"""

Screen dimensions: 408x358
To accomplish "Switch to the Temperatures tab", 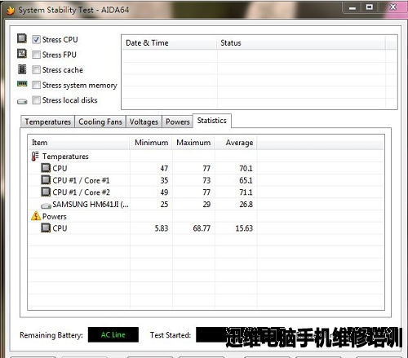I will 47,122.
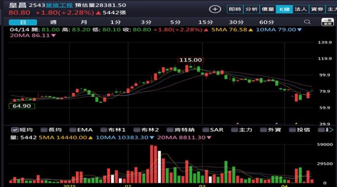The height and width of the screenshot is (187, 337).
Task: Switch chart to 5分 interval
Action: point(175,22)
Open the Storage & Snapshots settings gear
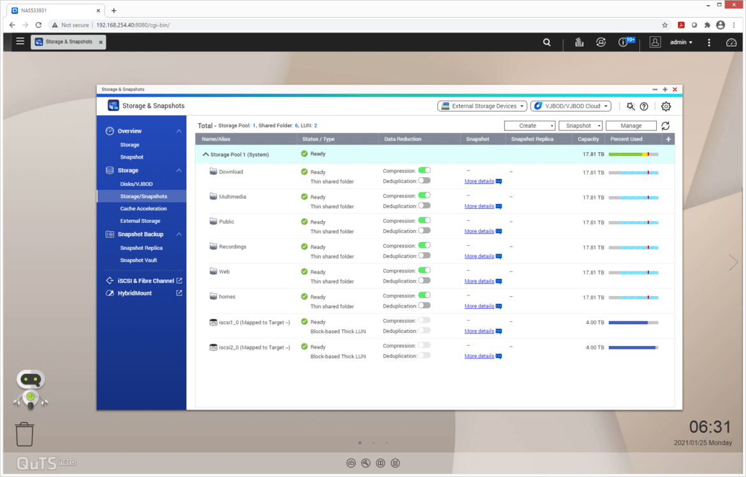The width and height of the screenshot is (746, 477). pos(666,106)
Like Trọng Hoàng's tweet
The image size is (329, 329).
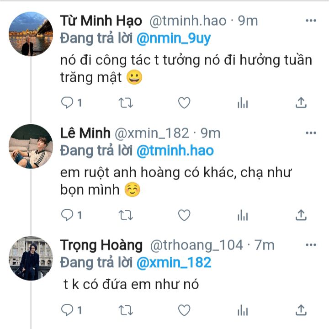[184, 310]
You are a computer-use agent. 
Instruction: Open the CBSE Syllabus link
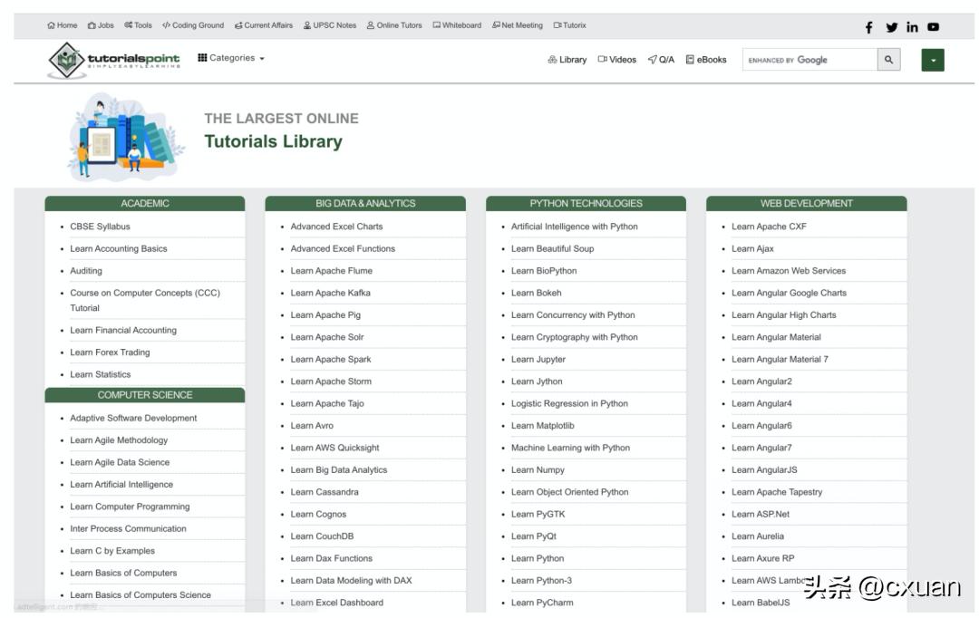tap(100, 227)
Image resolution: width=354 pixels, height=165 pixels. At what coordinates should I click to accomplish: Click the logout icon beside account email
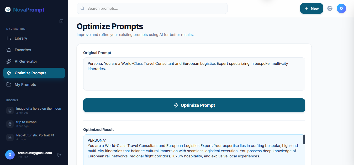click(x=59, y=155)
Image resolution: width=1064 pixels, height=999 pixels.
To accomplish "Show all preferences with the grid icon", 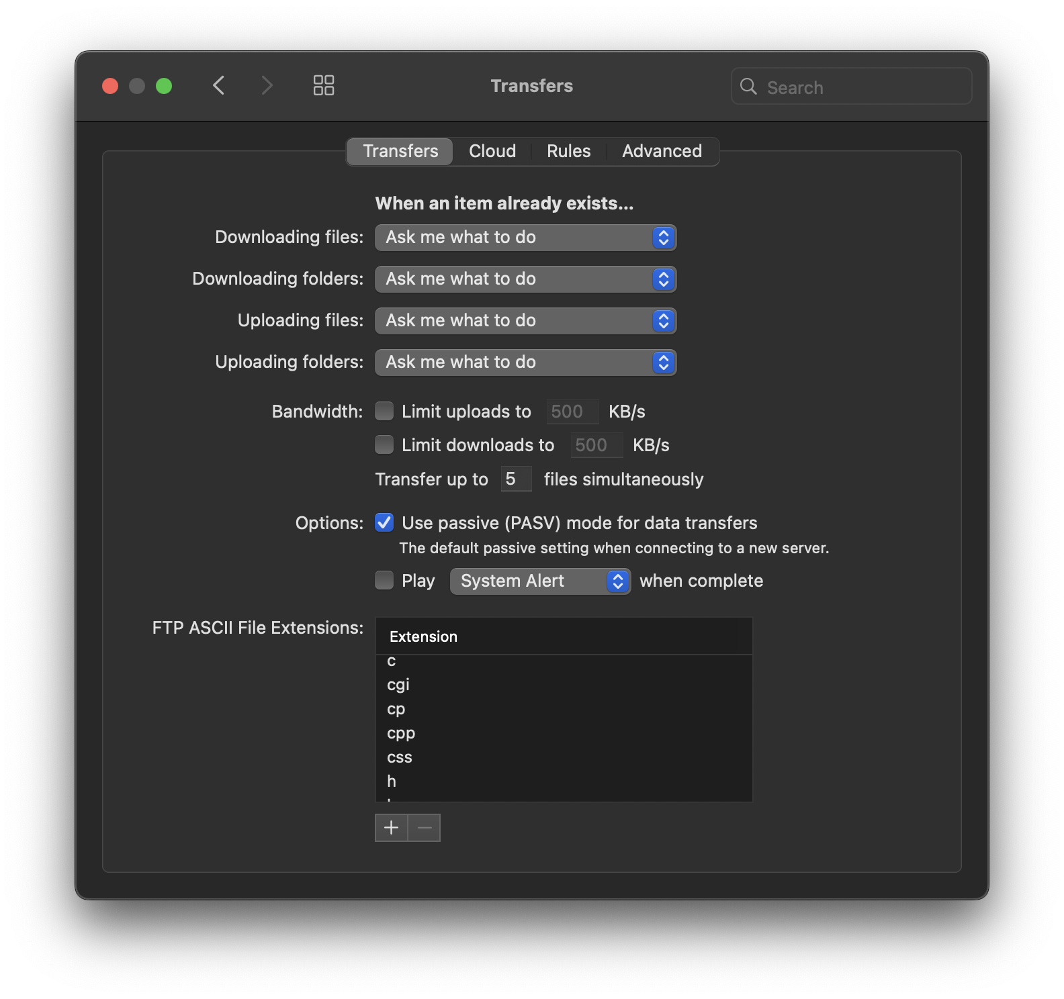I will point(323,85).
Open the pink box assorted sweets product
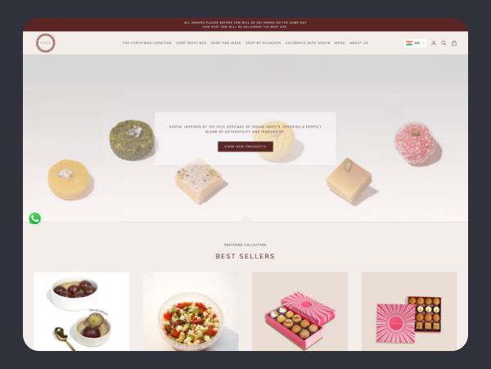This screenshot has width=491, height=369. pyautogui.click(x=409, y=311)
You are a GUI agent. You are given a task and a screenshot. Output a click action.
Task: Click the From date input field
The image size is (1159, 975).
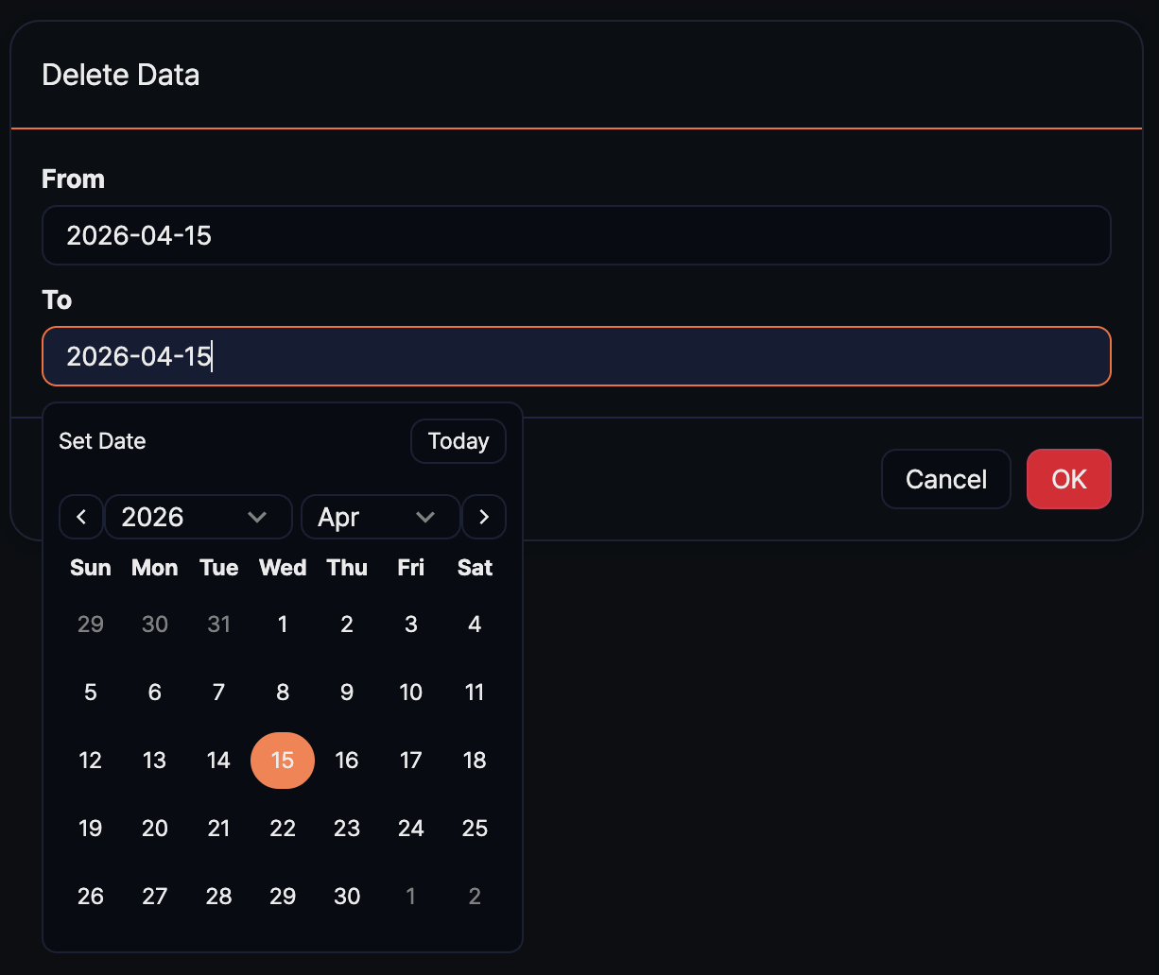click(577, 235)
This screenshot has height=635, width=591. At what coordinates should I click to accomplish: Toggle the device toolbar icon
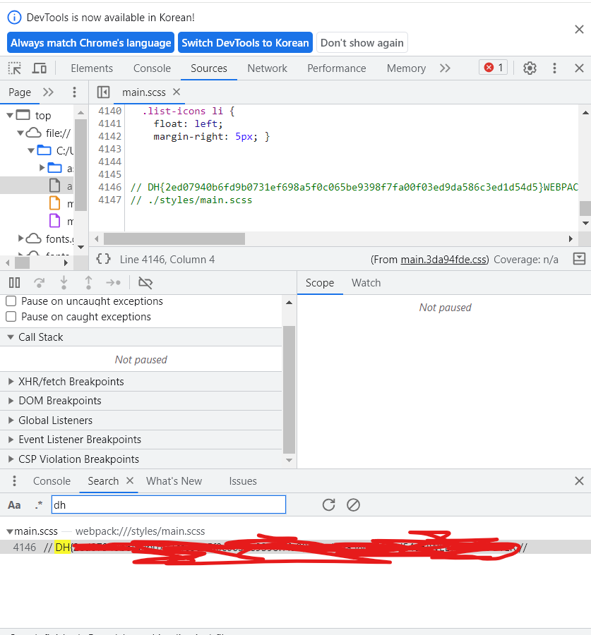click(40, 68)
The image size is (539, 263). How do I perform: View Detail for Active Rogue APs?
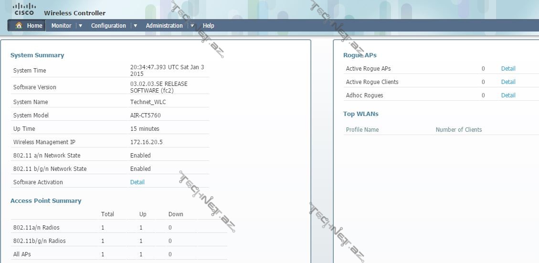pos(508,69)
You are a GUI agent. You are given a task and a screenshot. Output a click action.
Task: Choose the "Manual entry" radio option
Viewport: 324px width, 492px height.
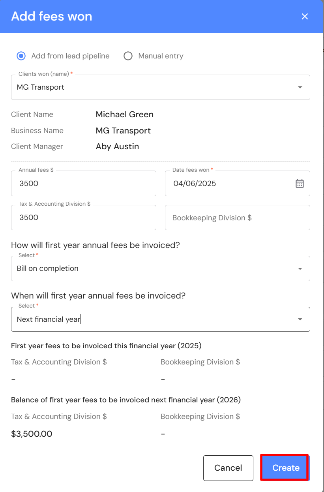[128, 56]
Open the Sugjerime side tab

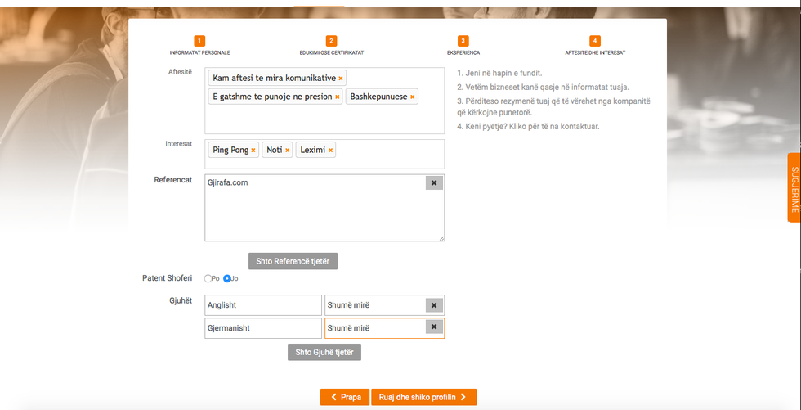click(x=793, y=187)
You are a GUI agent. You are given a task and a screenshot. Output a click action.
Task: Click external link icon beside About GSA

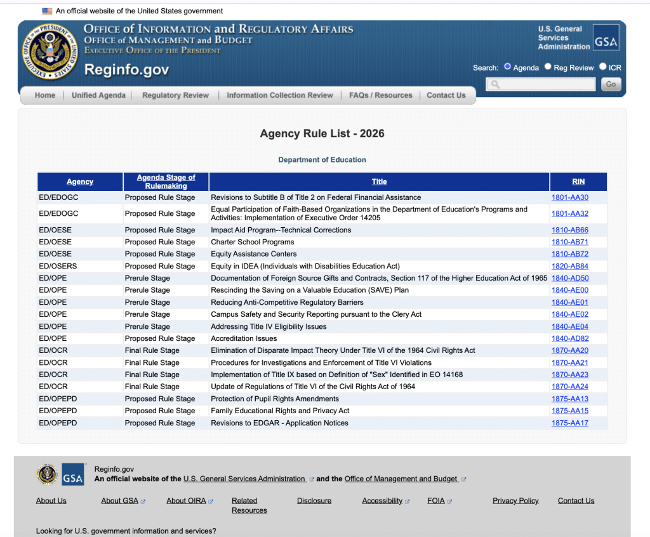143,501
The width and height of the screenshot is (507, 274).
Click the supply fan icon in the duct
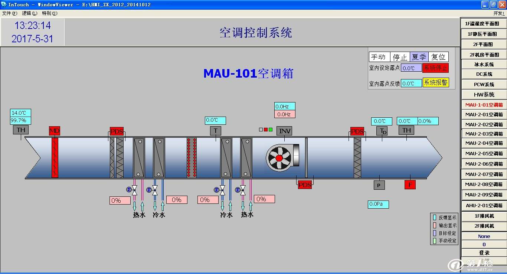click(279, 158)
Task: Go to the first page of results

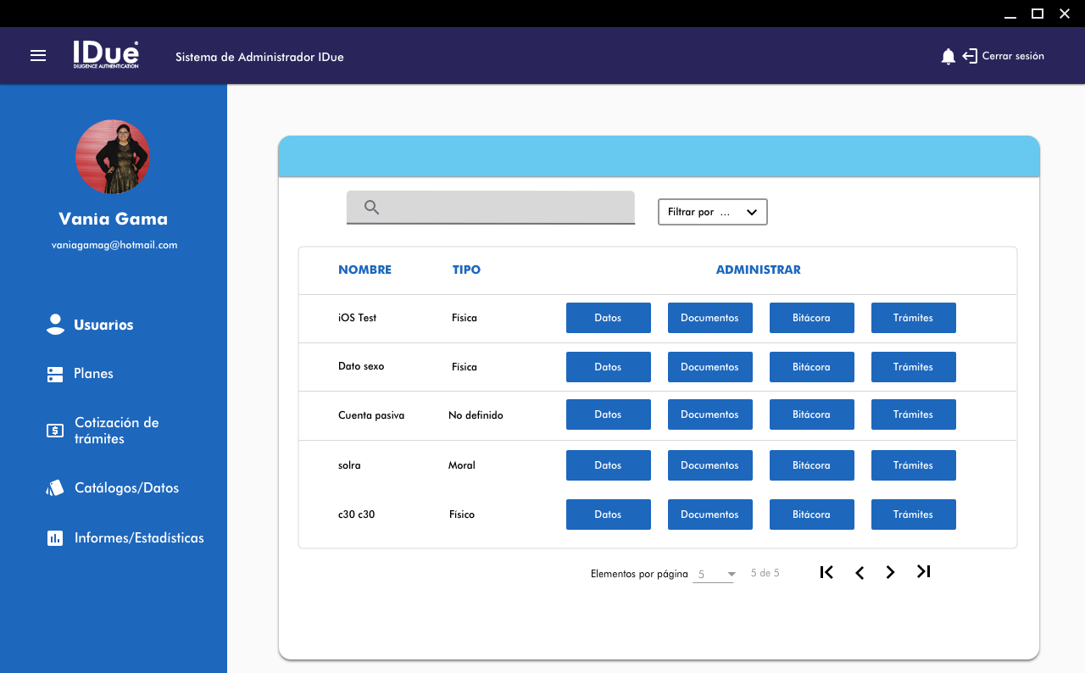Action: (826, 572)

"""

* _Instructions to follow_
Set the pictures aside and repeat only the lines from the one containing "The width and height of the screenshot is (507, 274)." through the last line of the entries above, exactly as they stand.

* _Written reply_
The width and height of the screenshot is (507, 274).
Click the supply fan icon in the duct
click(279, 158)
Task: Go to the first page of results

Action: (826, 572)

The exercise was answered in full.